Travelling to Find a Remedy

Description

71 pages
$7.95
ISBN 0-86492-074-1

Year

1986

Contributor

Reviewed by Bev Daurio

Bev Daurio was an editor and poet in Toronto.

Review

Claire Harris was the 1985 winner of the Commonwealth Prize for Best First Time Published Poet for Translation Into Fiction (Goose Lane, 1984). This, her second book, contains some of the most interesting and accomplished long poems I’ve read in some time. Harris brings an intense metaphysical questioning to her work, using images of burning, physics, and ironic domesticity “slapping me / so He wouldn’t notice / her love” (“Every Moment a Window”) — to create a larger vision from a series of sharp glimpses.

The title poem is built on striking line play which alters rhythm sometimes page by page, sometimes within a page, and which subtly shades the meaning, the tempo, the mood of the reader. Harris creates a breathlessness, a hesitation before admitting love, with cropped lines that slide down the page; suddenly, the lines are justified, as if wanting both to be ordered and to extend off the page, but held back by that border, the margin.

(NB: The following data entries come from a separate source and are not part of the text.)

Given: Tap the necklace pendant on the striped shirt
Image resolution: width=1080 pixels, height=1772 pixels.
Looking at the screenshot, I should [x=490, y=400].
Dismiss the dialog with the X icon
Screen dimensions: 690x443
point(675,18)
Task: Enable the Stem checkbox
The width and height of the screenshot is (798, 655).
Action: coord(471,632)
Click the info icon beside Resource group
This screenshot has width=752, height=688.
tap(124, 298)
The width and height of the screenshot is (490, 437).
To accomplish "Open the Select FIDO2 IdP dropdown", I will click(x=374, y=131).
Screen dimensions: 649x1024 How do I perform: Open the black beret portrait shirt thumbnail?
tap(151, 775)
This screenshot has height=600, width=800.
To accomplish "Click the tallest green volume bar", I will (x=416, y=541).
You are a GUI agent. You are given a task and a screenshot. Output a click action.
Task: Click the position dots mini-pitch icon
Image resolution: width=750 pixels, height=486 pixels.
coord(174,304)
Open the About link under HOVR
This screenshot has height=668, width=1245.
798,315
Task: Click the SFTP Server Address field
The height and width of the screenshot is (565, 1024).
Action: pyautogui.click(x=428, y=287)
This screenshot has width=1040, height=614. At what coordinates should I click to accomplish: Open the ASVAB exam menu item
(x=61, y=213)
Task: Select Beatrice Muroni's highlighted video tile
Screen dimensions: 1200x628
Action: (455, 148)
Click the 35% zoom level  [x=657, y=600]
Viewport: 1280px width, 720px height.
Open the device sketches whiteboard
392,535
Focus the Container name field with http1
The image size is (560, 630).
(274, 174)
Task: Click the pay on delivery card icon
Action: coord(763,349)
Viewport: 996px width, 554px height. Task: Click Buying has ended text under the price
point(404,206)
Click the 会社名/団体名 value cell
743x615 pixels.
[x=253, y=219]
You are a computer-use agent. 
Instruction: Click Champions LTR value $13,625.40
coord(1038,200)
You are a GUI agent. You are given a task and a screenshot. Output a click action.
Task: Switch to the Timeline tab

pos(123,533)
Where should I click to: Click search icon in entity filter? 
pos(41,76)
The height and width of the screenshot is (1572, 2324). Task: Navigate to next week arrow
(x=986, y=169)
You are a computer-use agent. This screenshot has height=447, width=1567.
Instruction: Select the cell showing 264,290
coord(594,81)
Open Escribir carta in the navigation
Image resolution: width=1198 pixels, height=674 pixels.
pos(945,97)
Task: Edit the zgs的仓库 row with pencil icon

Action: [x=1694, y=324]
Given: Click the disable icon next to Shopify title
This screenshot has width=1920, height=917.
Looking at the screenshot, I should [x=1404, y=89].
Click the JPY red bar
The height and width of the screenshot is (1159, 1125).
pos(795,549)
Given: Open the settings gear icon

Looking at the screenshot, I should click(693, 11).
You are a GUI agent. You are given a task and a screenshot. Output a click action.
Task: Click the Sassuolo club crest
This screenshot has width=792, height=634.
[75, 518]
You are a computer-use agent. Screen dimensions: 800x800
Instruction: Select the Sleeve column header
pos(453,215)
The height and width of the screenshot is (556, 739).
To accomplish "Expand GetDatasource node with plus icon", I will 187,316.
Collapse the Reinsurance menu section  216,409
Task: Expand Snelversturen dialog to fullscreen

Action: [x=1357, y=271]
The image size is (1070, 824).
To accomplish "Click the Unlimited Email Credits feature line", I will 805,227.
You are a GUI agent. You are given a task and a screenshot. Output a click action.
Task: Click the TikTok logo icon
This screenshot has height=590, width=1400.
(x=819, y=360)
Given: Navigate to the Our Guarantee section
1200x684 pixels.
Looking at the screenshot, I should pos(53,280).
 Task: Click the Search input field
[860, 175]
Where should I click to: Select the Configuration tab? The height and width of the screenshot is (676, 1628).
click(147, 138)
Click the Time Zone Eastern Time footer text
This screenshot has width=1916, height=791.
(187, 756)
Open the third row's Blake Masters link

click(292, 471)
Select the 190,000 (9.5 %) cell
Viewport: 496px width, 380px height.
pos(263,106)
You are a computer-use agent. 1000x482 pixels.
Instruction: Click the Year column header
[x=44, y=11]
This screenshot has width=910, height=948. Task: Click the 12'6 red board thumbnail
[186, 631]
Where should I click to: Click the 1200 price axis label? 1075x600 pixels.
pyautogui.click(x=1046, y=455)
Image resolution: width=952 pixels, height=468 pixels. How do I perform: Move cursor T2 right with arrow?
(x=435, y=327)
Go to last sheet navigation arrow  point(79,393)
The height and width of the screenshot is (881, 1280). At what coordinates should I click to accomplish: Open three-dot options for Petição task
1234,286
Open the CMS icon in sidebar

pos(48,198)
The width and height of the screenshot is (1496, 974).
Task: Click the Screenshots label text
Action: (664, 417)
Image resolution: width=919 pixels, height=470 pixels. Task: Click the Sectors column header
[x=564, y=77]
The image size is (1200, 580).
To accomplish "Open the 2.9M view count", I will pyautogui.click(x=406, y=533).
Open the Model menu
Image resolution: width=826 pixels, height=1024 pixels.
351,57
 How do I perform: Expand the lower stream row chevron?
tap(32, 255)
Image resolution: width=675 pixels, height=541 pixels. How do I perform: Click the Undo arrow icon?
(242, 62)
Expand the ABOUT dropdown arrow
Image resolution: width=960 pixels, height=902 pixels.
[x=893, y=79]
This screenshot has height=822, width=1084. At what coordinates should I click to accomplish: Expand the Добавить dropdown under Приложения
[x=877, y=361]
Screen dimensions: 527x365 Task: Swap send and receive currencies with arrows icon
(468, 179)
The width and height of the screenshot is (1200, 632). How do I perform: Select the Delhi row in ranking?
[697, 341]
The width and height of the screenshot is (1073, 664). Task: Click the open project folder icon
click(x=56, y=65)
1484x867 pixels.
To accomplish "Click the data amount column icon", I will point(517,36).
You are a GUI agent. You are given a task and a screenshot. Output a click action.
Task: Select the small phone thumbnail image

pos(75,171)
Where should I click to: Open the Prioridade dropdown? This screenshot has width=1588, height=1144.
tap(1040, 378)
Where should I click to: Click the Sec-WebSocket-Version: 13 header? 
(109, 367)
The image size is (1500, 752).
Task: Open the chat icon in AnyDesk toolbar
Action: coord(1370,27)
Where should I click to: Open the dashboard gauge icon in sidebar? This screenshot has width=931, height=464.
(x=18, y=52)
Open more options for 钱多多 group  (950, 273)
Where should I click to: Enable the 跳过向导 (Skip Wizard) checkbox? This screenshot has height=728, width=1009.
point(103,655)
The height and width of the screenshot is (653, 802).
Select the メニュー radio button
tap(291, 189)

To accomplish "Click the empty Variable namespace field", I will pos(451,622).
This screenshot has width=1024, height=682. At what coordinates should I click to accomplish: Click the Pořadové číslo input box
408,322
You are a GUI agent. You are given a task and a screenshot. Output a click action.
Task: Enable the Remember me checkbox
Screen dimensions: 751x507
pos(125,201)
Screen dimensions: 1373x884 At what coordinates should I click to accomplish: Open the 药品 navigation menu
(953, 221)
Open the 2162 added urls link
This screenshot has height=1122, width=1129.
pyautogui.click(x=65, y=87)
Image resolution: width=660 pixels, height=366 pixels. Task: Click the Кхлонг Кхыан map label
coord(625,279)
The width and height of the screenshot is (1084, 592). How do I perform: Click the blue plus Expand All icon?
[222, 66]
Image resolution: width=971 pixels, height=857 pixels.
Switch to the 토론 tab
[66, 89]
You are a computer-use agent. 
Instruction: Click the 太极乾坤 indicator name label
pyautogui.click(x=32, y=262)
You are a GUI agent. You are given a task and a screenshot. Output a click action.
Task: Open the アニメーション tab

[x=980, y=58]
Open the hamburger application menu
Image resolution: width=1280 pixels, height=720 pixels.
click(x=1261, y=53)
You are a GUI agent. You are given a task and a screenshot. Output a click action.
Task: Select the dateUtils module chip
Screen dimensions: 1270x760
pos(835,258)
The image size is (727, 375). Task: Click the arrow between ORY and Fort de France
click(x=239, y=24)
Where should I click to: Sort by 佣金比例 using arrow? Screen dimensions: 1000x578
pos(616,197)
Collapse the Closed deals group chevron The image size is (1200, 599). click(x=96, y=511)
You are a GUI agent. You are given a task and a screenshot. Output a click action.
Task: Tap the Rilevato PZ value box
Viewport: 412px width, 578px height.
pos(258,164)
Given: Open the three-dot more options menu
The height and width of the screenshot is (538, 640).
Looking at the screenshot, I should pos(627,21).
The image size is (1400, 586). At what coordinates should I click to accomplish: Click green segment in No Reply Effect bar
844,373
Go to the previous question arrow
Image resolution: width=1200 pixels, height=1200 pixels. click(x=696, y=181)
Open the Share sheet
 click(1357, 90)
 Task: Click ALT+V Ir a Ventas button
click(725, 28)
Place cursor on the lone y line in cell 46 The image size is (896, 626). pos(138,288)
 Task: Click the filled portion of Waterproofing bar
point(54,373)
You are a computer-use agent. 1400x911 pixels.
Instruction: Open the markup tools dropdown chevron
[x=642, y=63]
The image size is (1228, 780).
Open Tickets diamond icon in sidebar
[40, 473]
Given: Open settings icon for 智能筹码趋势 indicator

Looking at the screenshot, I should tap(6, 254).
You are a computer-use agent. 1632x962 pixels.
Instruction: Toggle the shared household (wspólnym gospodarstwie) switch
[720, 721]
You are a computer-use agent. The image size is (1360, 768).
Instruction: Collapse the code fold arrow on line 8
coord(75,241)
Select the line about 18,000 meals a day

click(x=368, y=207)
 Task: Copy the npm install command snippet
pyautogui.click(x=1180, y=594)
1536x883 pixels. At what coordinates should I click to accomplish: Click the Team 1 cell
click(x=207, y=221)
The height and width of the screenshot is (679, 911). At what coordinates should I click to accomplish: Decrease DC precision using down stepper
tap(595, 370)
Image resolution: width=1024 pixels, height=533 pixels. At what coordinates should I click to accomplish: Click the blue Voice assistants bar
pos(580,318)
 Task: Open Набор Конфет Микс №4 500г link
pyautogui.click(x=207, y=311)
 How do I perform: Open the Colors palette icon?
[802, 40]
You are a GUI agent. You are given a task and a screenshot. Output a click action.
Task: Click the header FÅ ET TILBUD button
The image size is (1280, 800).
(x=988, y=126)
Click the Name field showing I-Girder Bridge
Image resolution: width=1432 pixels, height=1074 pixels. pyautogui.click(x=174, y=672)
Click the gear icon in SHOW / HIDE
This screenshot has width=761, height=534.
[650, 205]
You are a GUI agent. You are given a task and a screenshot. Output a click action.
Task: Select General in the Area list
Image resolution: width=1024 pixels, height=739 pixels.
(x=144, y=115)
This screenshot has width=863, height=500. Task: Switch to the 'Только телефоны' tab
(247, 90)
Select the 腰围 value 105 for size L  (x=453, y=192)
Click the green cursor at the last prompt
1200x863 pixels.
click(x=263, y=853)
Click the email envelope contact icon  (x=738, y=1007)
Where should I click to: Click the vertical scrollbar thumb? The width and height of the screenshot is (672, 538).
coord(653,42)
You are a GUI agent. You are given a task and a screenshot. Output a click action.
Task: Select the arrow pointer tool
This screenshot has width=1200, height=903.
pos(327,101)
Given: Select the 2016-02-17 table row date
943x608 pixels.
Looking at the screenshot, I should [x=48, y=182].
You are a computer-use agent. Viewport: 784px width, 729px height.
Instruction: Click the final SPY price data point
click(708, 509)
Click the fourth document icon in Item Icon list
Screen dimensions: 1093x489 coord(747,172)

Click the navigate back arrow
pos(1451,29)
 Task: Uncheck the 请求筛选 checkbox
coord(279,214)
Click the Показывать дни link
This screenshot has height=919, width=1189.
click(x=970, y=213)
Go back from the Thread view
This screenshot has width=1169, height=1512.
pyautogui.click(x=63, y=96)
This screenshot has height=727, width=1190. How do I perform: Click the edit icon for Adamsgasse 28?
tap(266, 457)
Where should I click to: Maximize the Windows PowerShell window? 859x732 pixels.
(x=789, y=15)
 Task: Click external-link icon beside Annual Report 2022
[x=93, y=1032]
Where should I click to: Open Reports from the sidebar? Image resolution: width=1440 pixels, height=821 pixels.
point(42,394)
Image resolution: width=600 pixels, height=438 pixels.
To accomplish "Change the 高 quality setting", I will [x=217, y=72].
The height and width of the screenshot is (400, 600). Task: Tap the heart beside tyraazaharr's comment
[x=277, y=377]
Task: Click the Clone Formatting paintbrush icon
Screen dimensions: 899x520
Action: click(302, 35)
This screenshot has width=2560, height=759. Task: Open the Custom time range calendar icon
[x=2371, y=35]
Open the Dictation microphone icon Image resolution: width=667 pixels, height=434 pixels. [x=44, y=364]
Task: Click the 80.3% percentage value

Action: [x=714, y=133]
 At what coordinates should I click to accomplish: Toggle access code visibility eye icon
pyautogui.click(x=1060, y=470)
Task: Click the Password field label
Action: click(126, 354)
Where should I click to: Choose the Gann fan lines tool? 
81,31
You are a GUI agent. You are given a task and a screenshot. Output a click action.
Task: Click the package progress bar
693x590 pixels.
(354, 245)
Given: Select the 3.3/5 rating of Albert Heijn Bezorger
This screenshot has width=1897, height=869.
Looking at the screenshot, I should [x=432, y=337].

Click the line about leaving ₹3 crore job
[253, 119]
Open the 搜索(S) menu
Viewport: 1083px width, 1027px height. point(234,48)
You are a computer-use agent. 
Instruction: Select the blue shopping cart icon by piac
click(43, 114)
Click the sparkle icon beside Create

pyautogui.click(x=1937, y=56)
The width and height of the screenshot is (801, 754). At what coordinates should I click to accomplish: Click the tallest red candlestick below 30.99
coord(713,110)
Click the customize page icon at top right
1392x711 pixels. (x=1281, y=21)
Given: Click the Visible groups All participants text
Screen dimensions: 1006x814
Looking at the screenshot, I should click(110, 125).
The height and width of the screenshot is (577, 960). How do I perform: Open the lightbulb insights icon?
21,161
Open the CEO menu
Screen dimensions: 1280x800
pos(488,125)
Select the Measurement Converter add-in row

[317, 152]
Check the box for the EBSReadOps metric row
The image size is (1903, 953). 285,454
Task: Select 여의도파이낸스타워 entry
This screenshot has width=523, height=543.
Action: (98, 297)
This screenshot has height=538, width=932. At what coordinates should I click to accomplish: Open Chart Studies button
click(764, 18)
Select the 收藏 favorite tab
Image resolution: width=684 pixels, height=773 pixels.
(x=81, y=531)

In her shorter poems, Harris is adept at entering moments, at expanding their content — “against my stilled hibiscus red i am / crane’s pause wave’s warm tongues i am books and / the crouched woman’s scream then the flow / resumes” (“The Web”).

Equally comfortable with very long poems, the discipline of haiku, and forms between those two, Harris fits ideas to a size and shape which suit them perfectly. She elucidates moments of vision, shifts consciousness, and is constantly surprising. Claire Harris is an underrated writer who should be better known.